§ **What this task involves**:
Only the lines from the one with "Instruction: Open the" through the last line of the material below belong in the answer, copied exactly and without pictures.
────
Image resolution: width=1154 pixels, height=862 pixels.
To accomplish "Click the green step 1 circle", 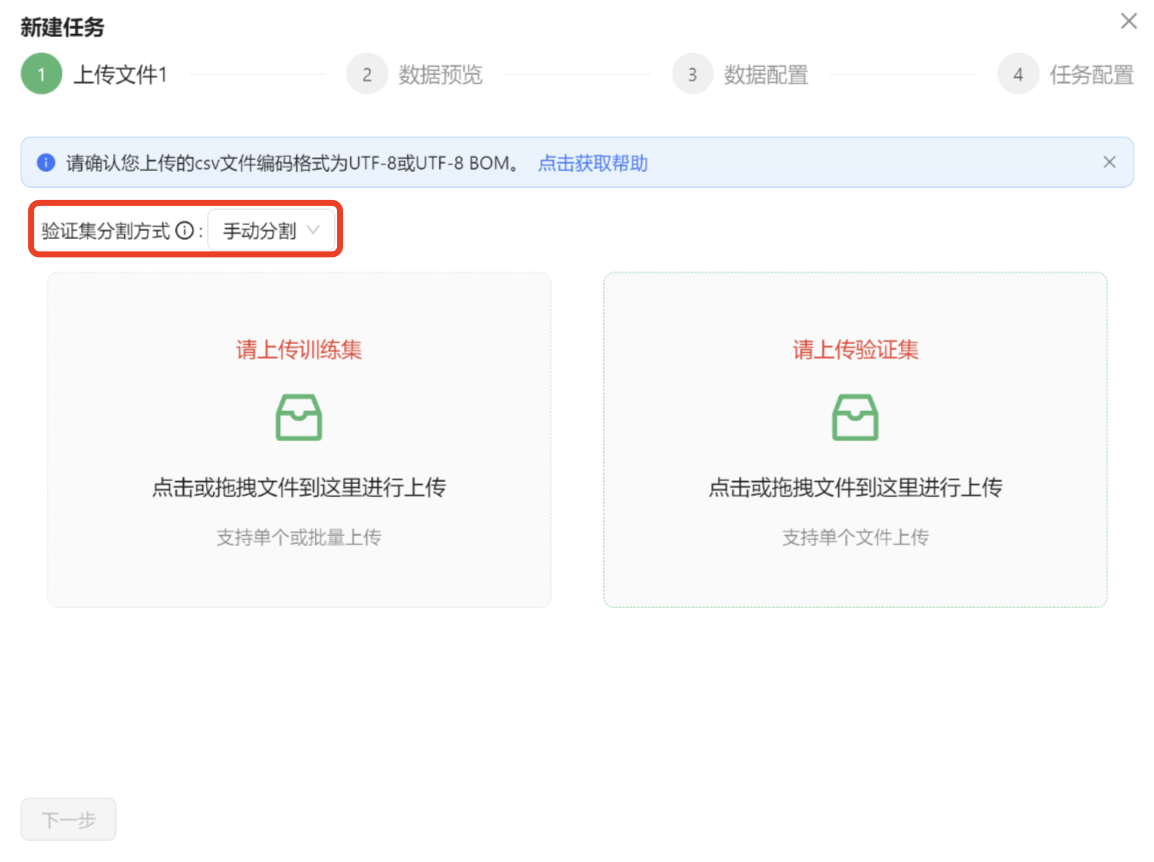I will point(42,75).
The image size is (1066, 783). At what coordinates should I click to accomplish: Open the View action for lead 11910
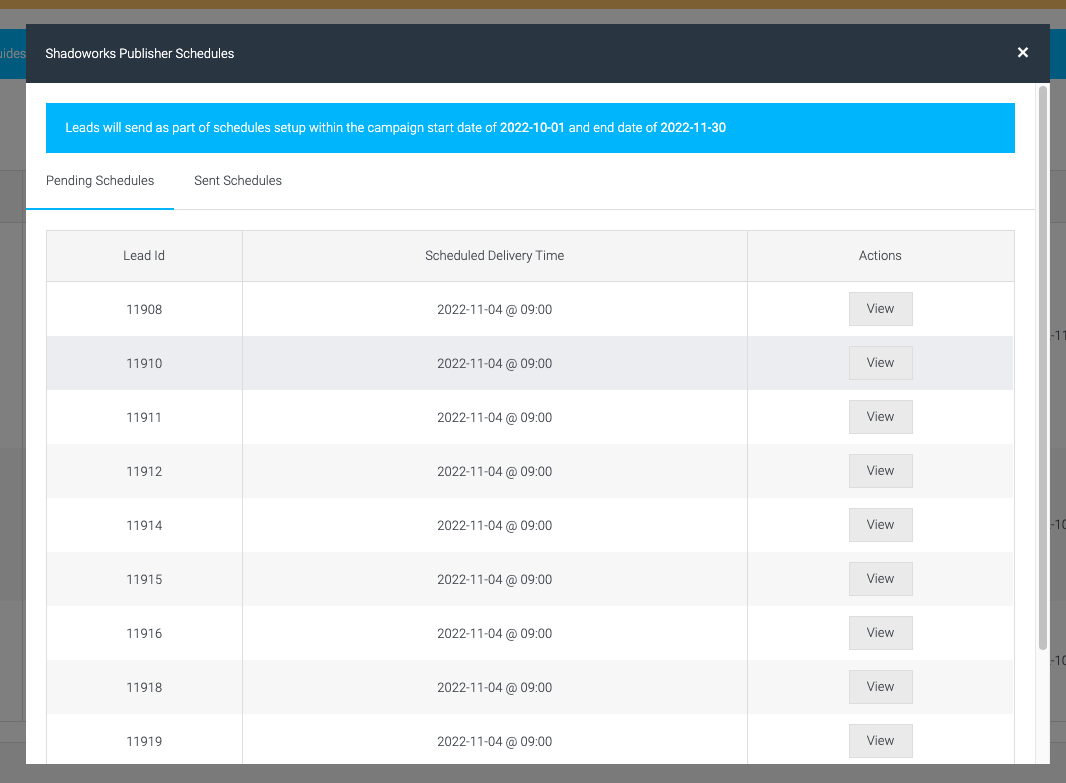click(x=880, y=363)

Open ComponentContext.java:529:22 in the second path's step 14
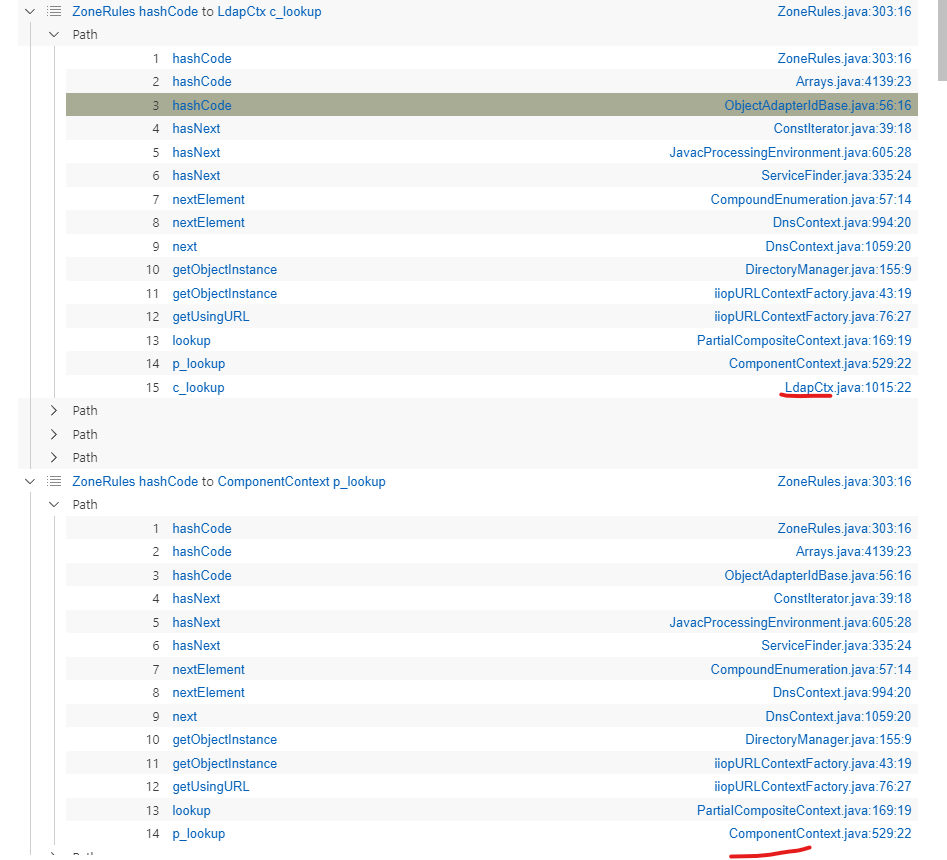coord(819,834)
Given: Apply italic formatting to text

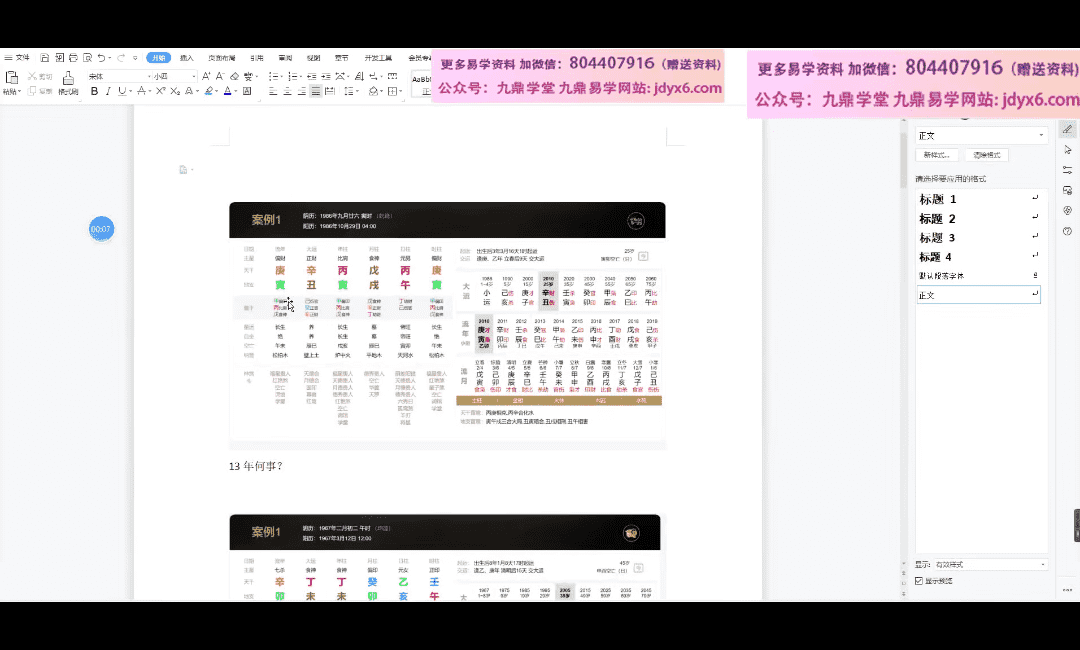Looking at the screenshot, I should [108, 91].

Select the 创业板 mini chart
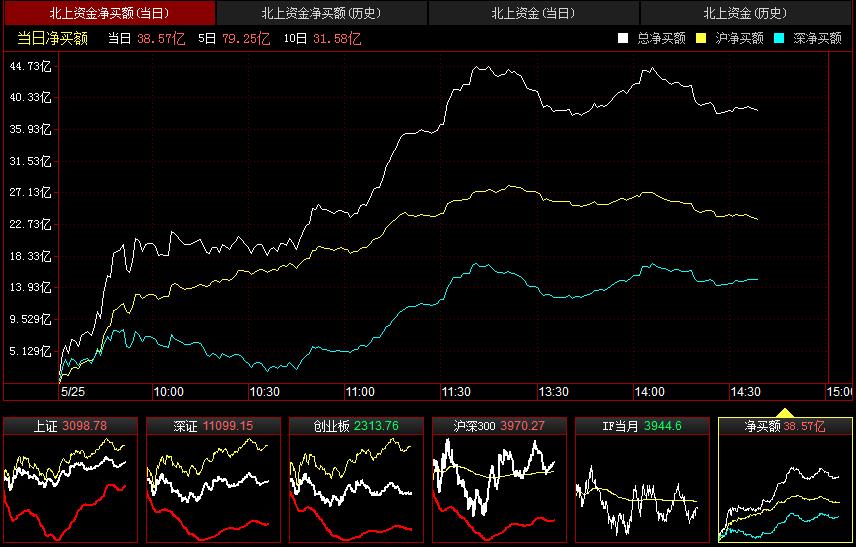(356, 480)
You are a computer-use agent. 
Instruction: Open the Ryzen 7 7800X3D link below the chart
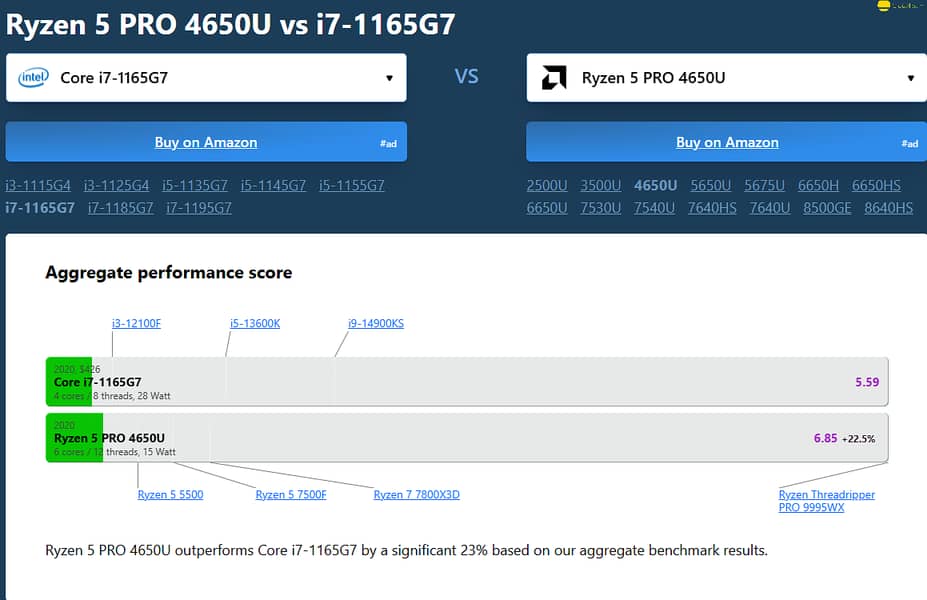click(x=416, y=493)

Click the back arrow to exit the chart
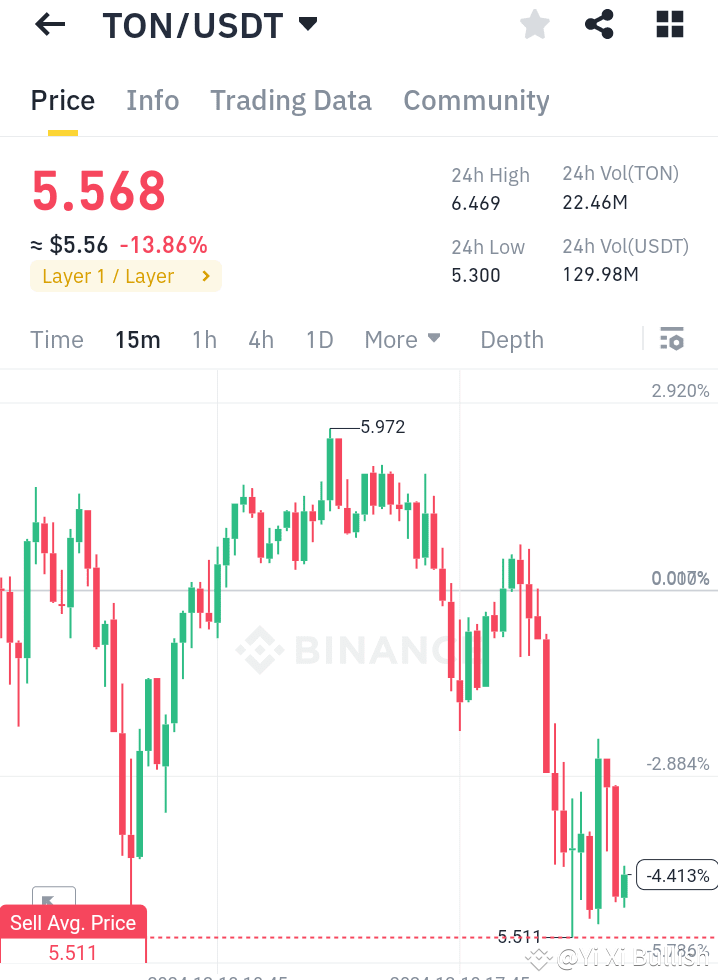[48, 24]
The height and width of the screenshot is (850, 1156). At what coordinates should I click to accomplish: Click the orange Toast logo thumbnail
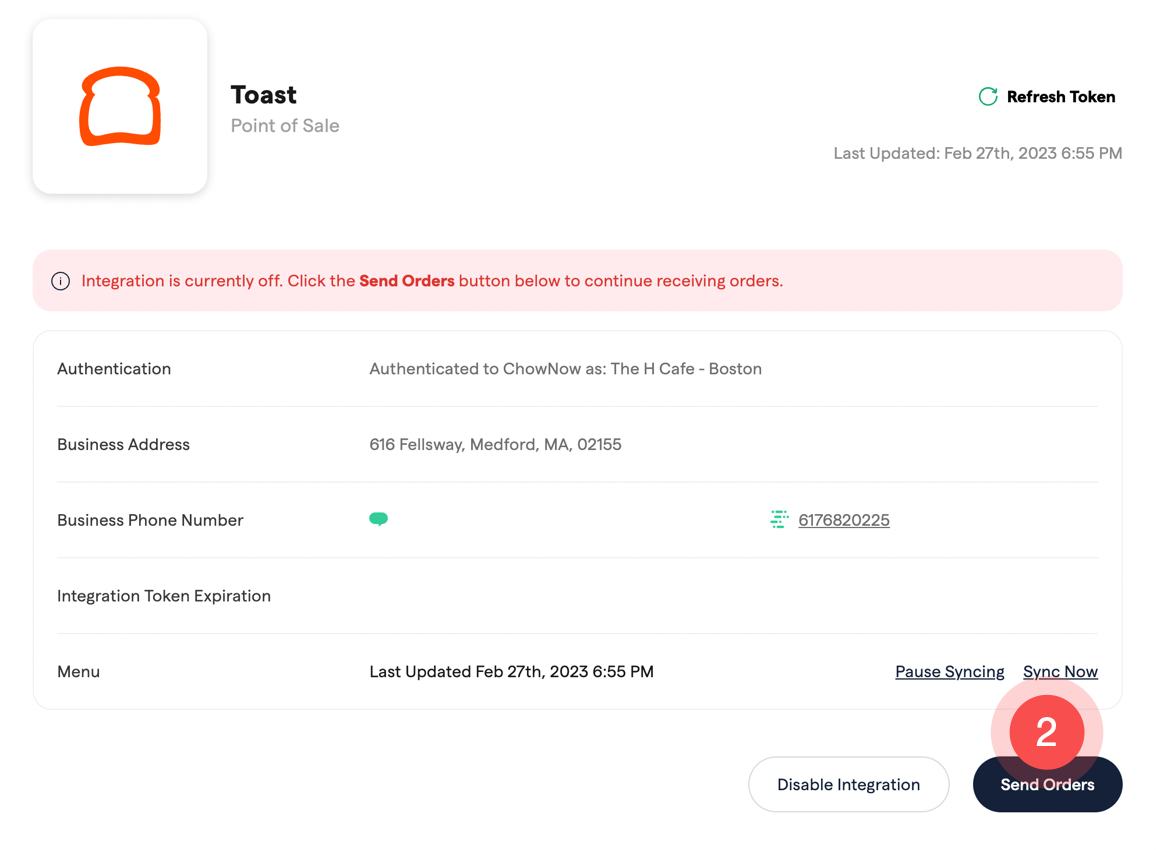pyautogui.click(x=120, y=106)
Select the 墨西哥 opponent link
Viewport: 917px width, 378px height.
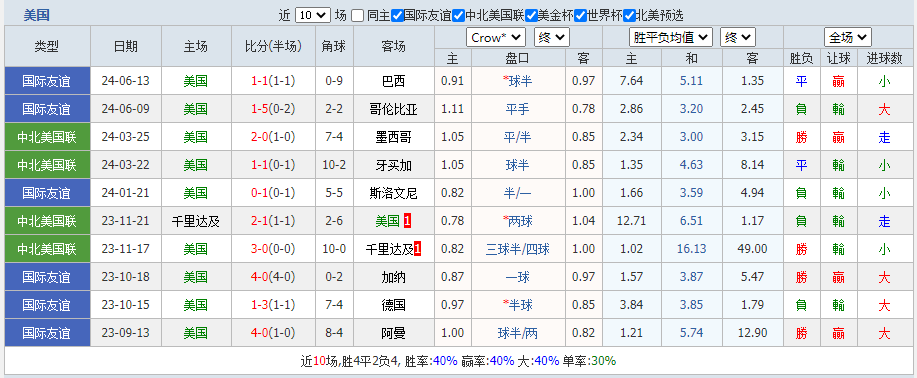394,137
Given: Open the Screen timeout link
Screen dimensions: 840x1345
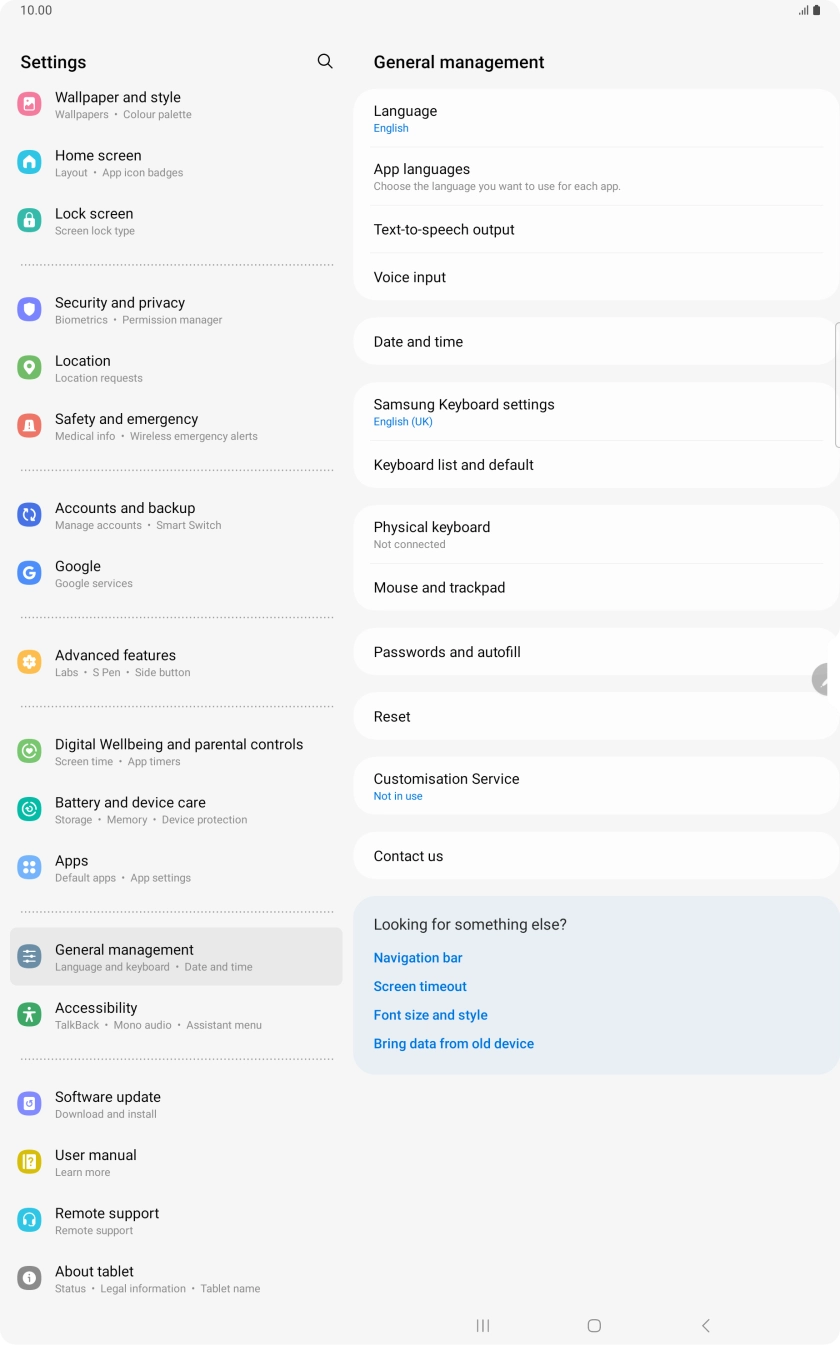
────
§ **Solved problem**:
Instruction: Open the Ryzen 7 7800X3D link below the chart
click(x=416, y=493)

Click the back arrow to exit the chart
[48, 24]
The height and width of the screenshot is (850, 1156). At what coordinates should I click to accomplish: Click the orange Toast logo thumbnail
pyautogui.click(x=120, y=106)
Select the 墨西哥 opponent link
Viewport: 917px width, 378px height.
394,137
Given: Open the Screen timeout link
Screen dimensions: 840x1345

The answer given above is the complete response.